I try not to be curmudgeonly and patronizing. Barring that, I try not to do it in public. I understand many otherwise reasonable people enjoy the book. Further, some Christians feel challenged by issues the book brings up, and you know, crisis of faith, that's not cheap.
So somehow, this below-average adventure thriller book-made-movie has become, like, the Anti-Passion of the Christ.
The best article I've found around the hoopla is Some Christians Shun, Others Co-Opt DaVinci in the San Francisco Chronicle, which talks about various theological types trying to deal with this month's media phenomenon. Bits worth comment:
Many evangelical Christian leaders are embracing the discourse and breaking with tactics they've used other times when they've felt under attack. They are questioning and refashioning how they react to pop culture and asking whether it's appropriate to profit off of what they see as heresy.
It seems some pastors (and Filipino bishops) feel attacked, and need to "counter-attack." How Christlike!

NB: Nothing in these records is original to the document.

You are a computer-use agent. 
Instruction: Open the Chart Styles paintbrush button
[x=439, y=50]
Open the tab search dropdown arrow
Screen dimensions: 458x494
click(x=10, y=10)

I'm reminded of how I used to discuss D&D with religious types. The thing (game, movie, whatever) is like a candle. You can use a candle to worship Jesus in your Christmas Eve service, light your house when the power's off, or summon a demon. But sacred, secular, or profane, the candle is not the issue. God doesn't care about candles. God cares about people.
Controlling candles does nothing for the soul in front of you. Loving your neighbor is the job, not batting down opposing ideologies.
My favorite part is at the end, where we see the continued dance of entertainment marketers do-si-do with the Christian demographic:
Just as evangelical Christians have learned to adapt to what they see as a cultural threat posed by "The Da Vinci Code," the studios have had to learn new strategies as well, said Robert K. Johnston, an evangelical Christian who is the author of "Reel Spirituality: Theology and Film in Dialogue."
Movie marketing never used to mention criticism of a film, said Johnston, also a professor at Fuller. But the novel had spawned so much criticism that ignoring it was not possible, Johnston said.
"Sony is gambling that even negative discussion by the religious community will bring more bodies into the theater to see the movie," said Johnston....
Lookit! They're changing color in front of us! But here's the thing: Whatever they look like, they still basically just want money. I'm not pointing this out to be cynical. I'm pointing it out to say, since we know their bottom line, and they're fumbling around for ours, how can we use this advantage to love them better?